Saturday, 25 July 2009

Which just shows how determined I am

Tra la la! Off we journey to a happy holiday on the Isle of Wight!

We will have loads of fun.

On that, I am determined. And for the journey I have a 12 disc CD, a picnic hamper stuffed with carbohydrates, an assortment of small people, too much luggage, a newly stocked medical emergency kit, and a map.

Daddy Dig is with us too, so I can be cheery. I won't think how he is leaving us tomorrow. For now, he is driving us all to the ferry at Lymington.

Anyway, I don't have time to be forlorn. Because Sexy Wife Grit has done what she normally does when Daddy Dig drives, and that is fall asleep and dribble. The only task then is to wake up, realise we are in the New Forest, see horses, and be delighted at England.

I may face a pile of speeding tickets on my return home next week, but we have ample time for a leg stretch before the ferry, so it's everyone out the car for a walk. I can enjoy seeing a Tiger beside herself with joy faced with the very beautiful wild ponies and their wild pony babies.

In fact I am in such a holiday mood I then pass my phone camera to one of the small people.

Look out Squirrel! The horses are sliding down the hill! They will land in a big heap at the bottom of the New Forest if you carry on photographing them like that.

As usual, fate intervenes to try and make Grit miserable where a car journey, Dig, and her children have all failed. Half way up Squirrel's hill, the heel of her sandal drops off.
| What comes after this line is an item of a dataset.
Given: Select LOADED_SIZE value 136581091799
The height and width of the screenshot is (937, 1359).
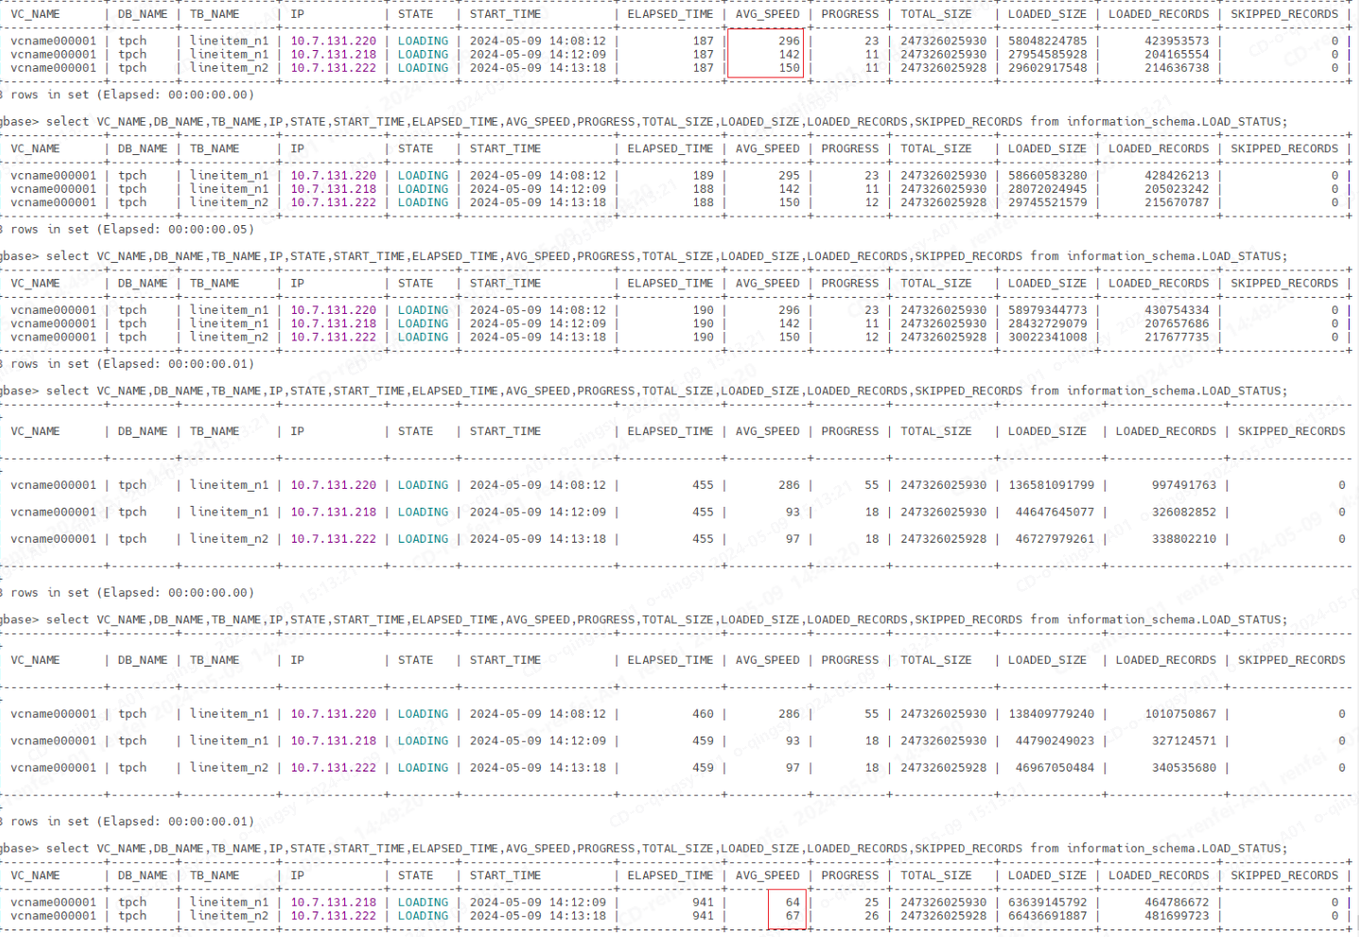Looking at the screenshot, I should click(1051, 484).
I shall not be thwarted. I am determined to enjoy the lovely stroll in the New Forest. Solution. Pull the other heel off as well. That way, I might make it back to the car and still look normal, rather than the only idiot for miles around who wears one heel to limp across half a mile of forest.

Now let's hope there are no more disasters in store. And if there are, of course I shall smile! Onto the ferry that will not sink!

Oh dear. If I wasn't quite so determined to make it to the Isle of Wight with a smile still attached to my face when everything else has dropped off, I might sour the holiday mood on noticing this particular stowaway emerging from Squirrel's luggage.

But I simply say, Squirrel! You have brought Dolly! How lovely! Now every day on the Isle of Wight I can see her lovely face!